_What to do:_
Please reproduce the passage on tracking IP addresses and network roles in full, word for word.

**** Source text

FIG. 5 is a typical relationship map generated based on DHCP and NETBIOS flows for a sample of the last five minutes on an internal test network from which rich metadata is extractable.

4.3 Tracking Unique IP Addresses in Enterprise Networks

Knowing the “actors” on a particular network can go a long way in helping security analysts quickly identify potential threats coming to that network or already in that network. By continuously monitoring the internal network and extracting the metadata of all traffic flows, one can keep track of a complete set of unique IP addresses. Using the GeoIP lookup tools, one can quickly identify where the network entity is geographically located. By leveraging the IP reputation information available from other third party sources, one can also automatically raise flags on certain new IP addresses observed for further investigation. It can help quickly detect malicious actors before they even do any harm to your network.

4.4 Automatically Determining the Roles of Network Entities

Based on a set of metadata records captured, one can also deduce the roles of network entities on the network. Examples of roles are: web server, file server, DNS server, DHCP server, LDAP server, HTTP client, etc. This determination is based purely on the type of network “conversations” (protocols and applications) and which side of the communication the network entity is on (server or client). This information, although simple, can contribute to identification of suspicious entities or traffic flows on the network. If a known dedicated file server is observed engaging in HTTP communication with another entity, such action would be a good reason to flag it for further monitoring or investigation. This flag function is built into the system according to the invention.

********
**** Supplied records

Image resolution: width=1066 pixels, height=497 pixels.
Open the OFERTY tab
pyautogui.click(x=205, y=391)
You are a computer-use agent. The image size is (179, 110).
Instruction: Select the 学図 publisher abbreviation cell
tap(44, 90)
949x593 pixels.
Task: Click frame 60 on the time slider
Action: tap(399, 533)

********
**** Supplied records

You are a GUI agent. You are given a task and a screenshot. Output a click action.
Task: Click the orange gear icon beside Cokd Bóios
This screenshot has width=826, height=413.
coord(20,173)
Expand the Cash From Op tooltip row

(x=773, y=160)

********

_Exercise answer:_
FIG. 5 is a typical relationship map generated based on DHCP and NETBIOS flows for a sample of the last five minutes on an internal test network from which rich metadata is extractable.

4.3 Tracking Unique IP Addresses in Enterprise Networks

Knowing the “actors” on a particular network can go a long way in helping security analysts quickly identify potential threats coming to that network or already in that network. By continuously monitoring the internal network and extracting the metadata of all traffic flows, one can keep track of a complete set of unique IP addresses. Using the GeoIP lookup tools, one can quickly identify where the network entity is geographically located. By leveraging the IP reputation information available from other third party sources, one can also automatically raise flags on certain new IP addresses observed for further investigation. It can help quickly detect malicious actors before they even do any harm to your network.

4.4 Automatically Determining the Roles of Network Entities

Based on a set of metadata records captured, one can also deduce the roles of network entities on the network. Examples of roles are: web server, file server, DNS server, DHCP server, LDAP server, HTTP client, etc. This determination is based purely on the type of network “conversations” (protocols and applications) and which side of the communication the network entity is on (server or client). This information, although simple, can contribute to identification of suspicious entities or traffic flows on the network. If a known dedicated file server is observed engaging in HTTP communication with another entity, such action would be a good reason to flag it for further monitoring or investigation. This flag function is built into the system according to the invention.